En redacción Oaxaca: Denisse Cruz

Mateo Gabayet Saldaña es uno más de aquellos jóvenes mexicanos que ha logrado trascender fuera del país; a su corta edad, este joven de raíces oaxaqueñas da muestra de su talento innato en Londres.

Hablar del arte callejero, arte urbano o street art, es hablar de un arte temporal, efímero, clandestino y casi anónimo, porque la presencia del artista suele ser por medio de seudónimos; no suele figurar en museos, más bien suele plasmarse en la calle de manera libre e incluso de manera ilegal.

En el arte urbano encontramos los stencil´s; forma de expresión artística que se crean a partir de una plantilla de plástico o papel en la cual se recorta la silueta de lo que se desea pintar y posteriormente se adhiere a la pared antes de pintarlas con aerosol.

El plus del trabajo de Mateo, recae es la réplica de la iconográfica mexicana, la cual se destaca en gran medida en los trabajos que realiza; siempre están presentes las grecas mixtecas- zapotecas, los codex y hasta la cultura de los aztecas y mayas.

A la edad de 14 años tuvo su primer acercamiento con el arte mezclando y produciendo música electrónica y,  desde entonces fue acrecentando su pasión por emplear nuevas y atractivas dinámicas que despierten en las personas el gusto por el arte.

Ha logrado proyectar ese plus en lo que realiza fusionando lo visual, con la abstracción de sonido y aunque no utiliza un medio exclusivo, le gusta mezclar entre disciplinas así como trabajar en dibujo informático, arte callejero, esténcil, escultura y hasta con vidrio soplado como lo hace su padre. Actualmente el joven de 21 años de edad, cursa pintura en la Universidad de Artes de Londres.

La inquietud por proyectar su trabajo comenzó hace un par de años, con el diseño e impresión de los stencil´s en París, en donde manera ilícita como el refiere los creaba como forma de imposición para cubrir grafitis a estéticos que solo contaminan.

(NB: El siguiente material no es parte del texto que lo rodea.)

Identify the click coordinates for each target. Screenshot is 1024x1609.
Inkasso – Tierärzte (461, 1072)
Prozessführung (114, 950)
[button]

Es en emblemático túnel de Banksy, en donde con orgullo se puede apreciar el arte mexicano de Mateo, lo bonito de esta recalca, es que es una obra bastante efímera y en la cual muy probablemente en cuestión de días seré sepultada por alguna otra de aquellas personas que asisten día a día a expresar sus creaciones, impulsados por el artista más reconocido del arte callejero.

Gracias a su amigo Neidthan Estazin, videógrafo encargado de replicar el trabajo del mexicano, se ha logrado difundir su talento innato que propone a través de las redes sociales.

Mateo tiene más que claro, que todas las formaciones y conocimientos que esta aprendiendo ahora los replicará de alguna forma en México, tal y como lo hacen sus padres quienes son hasta el día de hoy su mayor inspiración.

Es cierto, suele convertirse en un problema para muchos el poder apreciar y juzgar el arte de manera elocuente, a diferencia de quienes tienen un conocimiento previo y logran crear debates con argumentos y fundamentos.

Si valoramos el arte sólo por estética y no por todo lo que tiene para ofrecernos como el espacio, las formas, los colores, las texturas y hasta el sonido, tendemos a no encontrarlo visualmente atractivo.